Go through the records and transcribe them exactly, passing over any picture.

= = = =

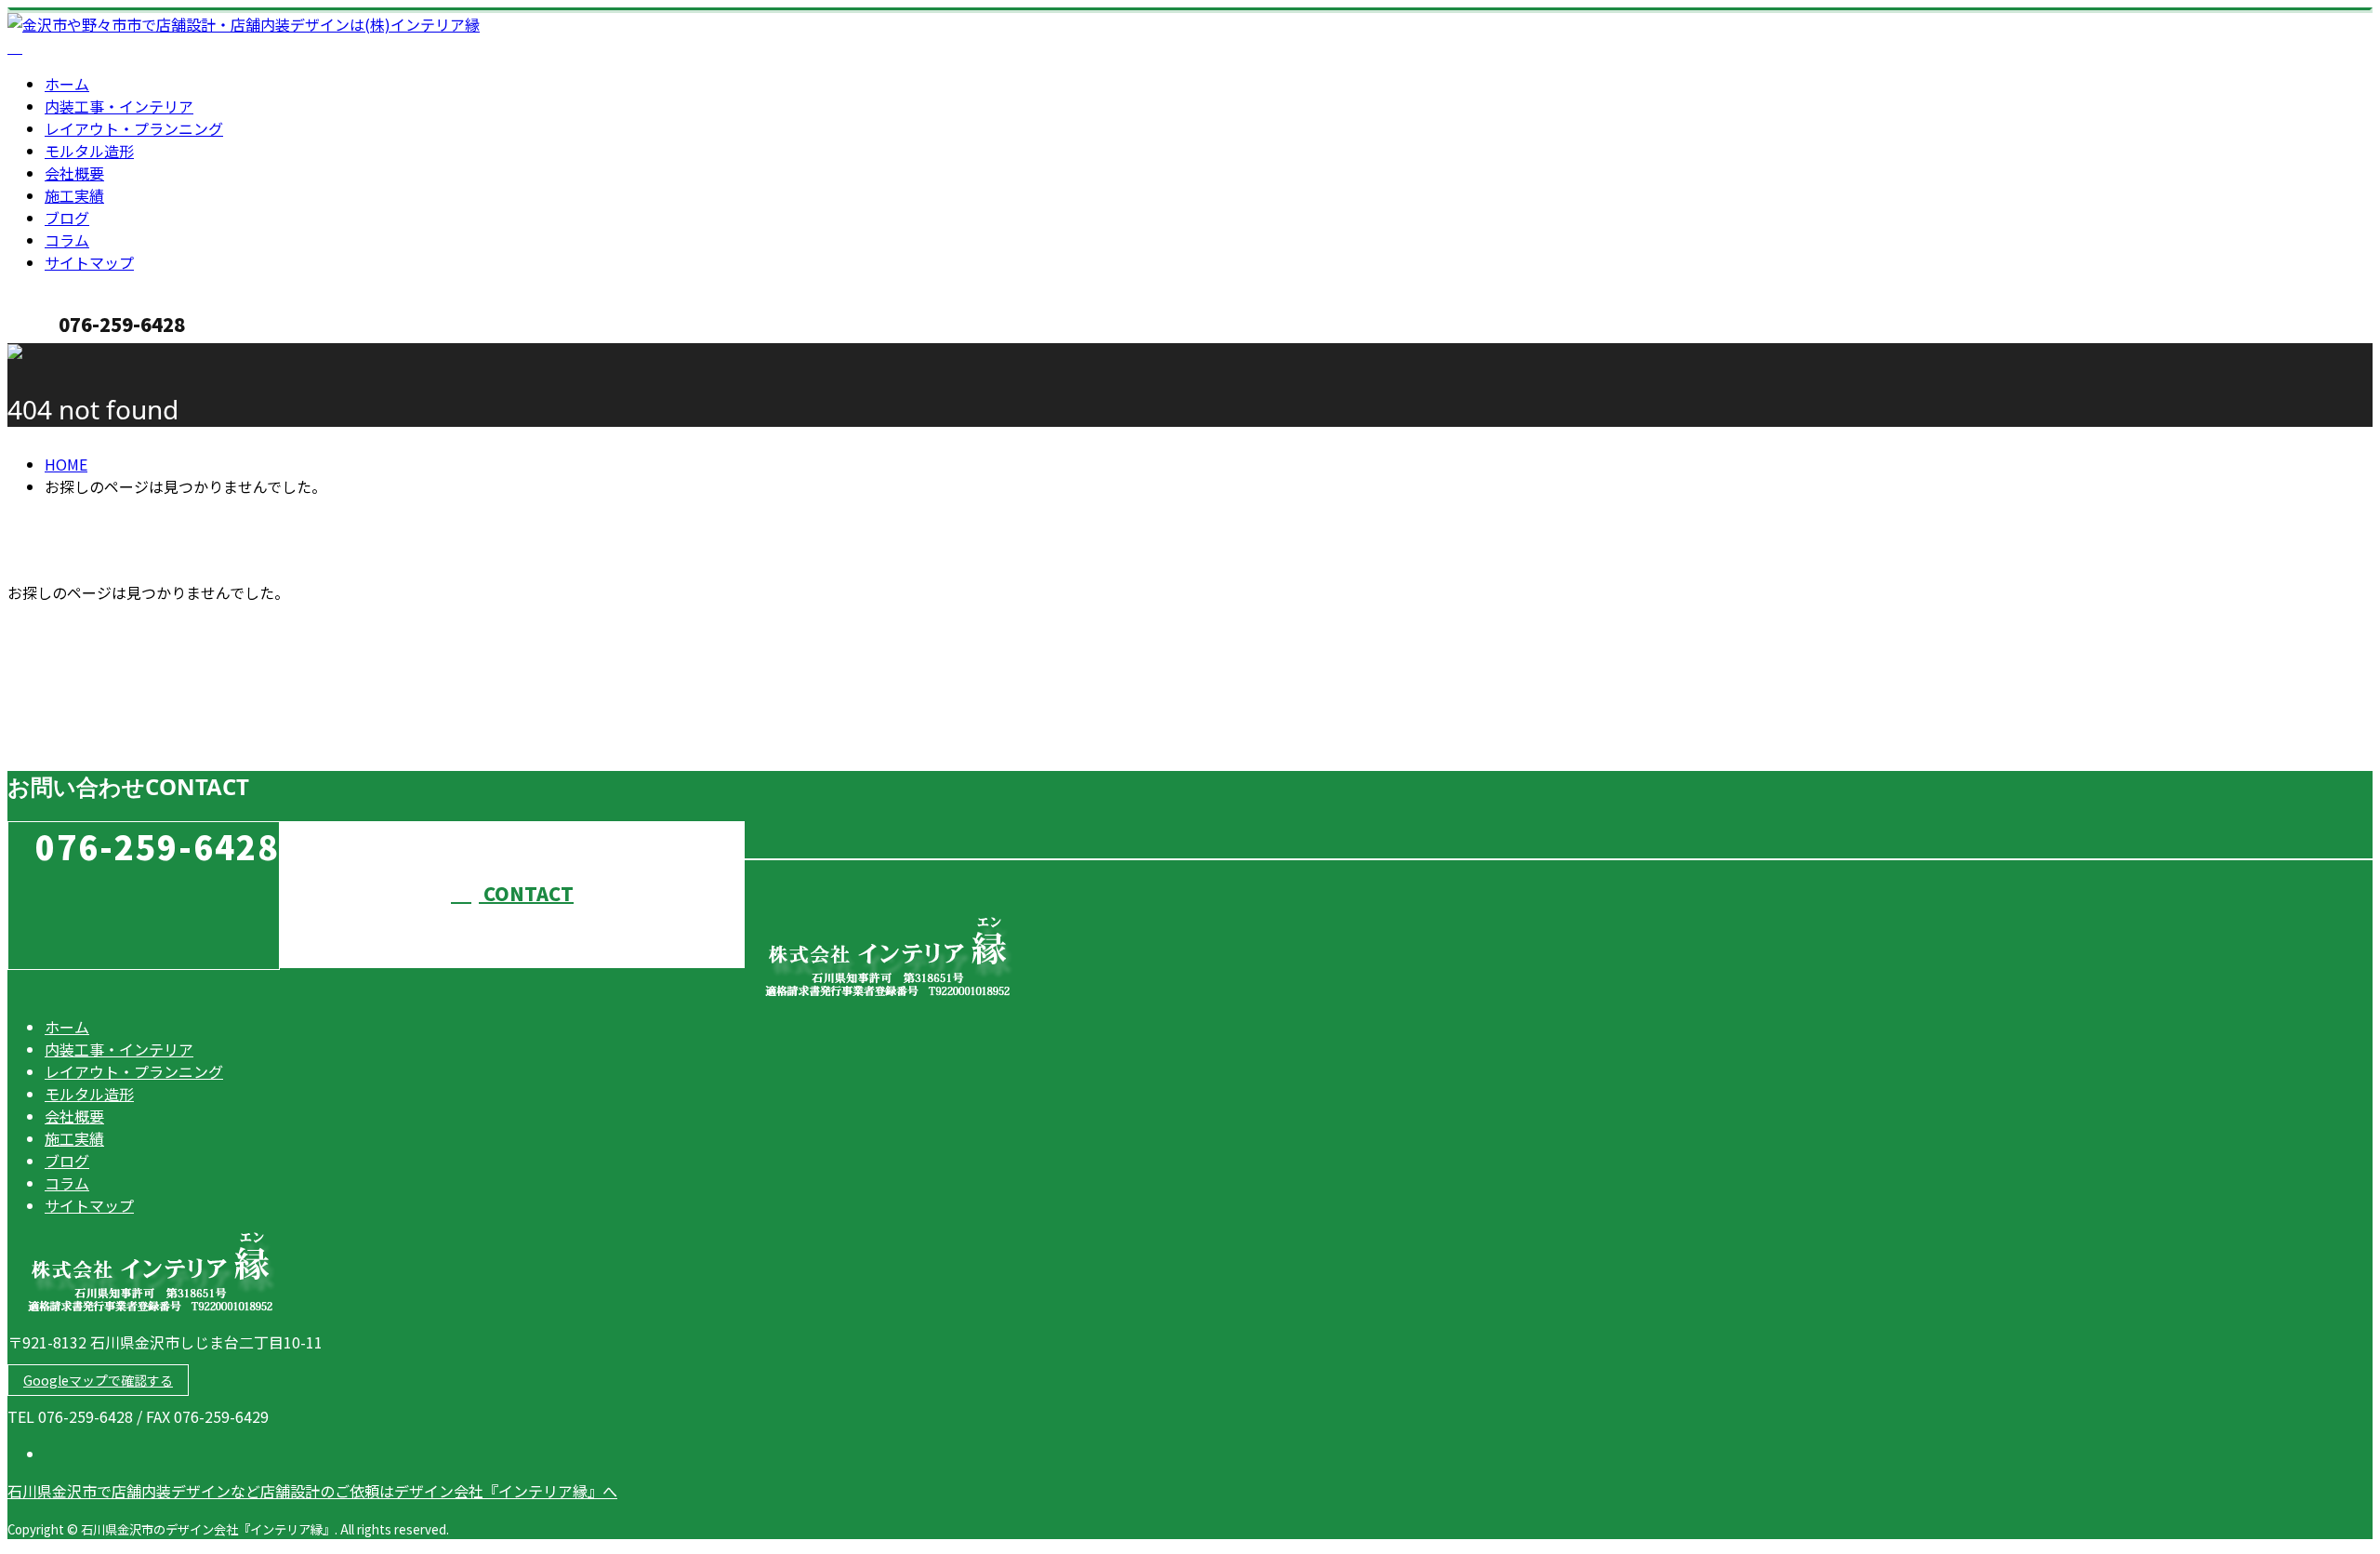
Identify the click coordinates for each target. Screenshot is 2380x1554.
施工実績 (74, 195)
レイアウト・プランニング (134, 128)
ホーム (67, 84)
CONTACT (72, 354)
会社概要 (74, 173)
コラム (67, 240)
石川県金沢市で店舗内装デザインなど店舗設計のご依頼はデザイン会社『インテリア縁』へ (312, 1491)
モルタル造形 (89, 150)
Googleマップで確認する (98, 1380)
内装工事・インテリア (119, 106)
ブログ (67, 217)
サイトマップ (89, 262)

= = = =

> **ANSWER FOR THE TASK**
Identify the click coordinates for each target. Screenshot is 2380x1554.
施工実績 (74, 195)
レイアウト・プランニング (134, 128)
ホーム (67, 84)
CONTACT (72, 354)
会社概要 (74, 173)
コラム (67, 240)
石川県金沢市で店舗内装デザインなど店舗設計のご依頼はデザイン会社『インテリア縁』へ (312, 1491)
モルタル造形 (89, 150)
Googleマップで確認する (98, 1380)
内装工事・インテリア (119, 106)
ブログ (67, 217)
サイトマップ (89, 262)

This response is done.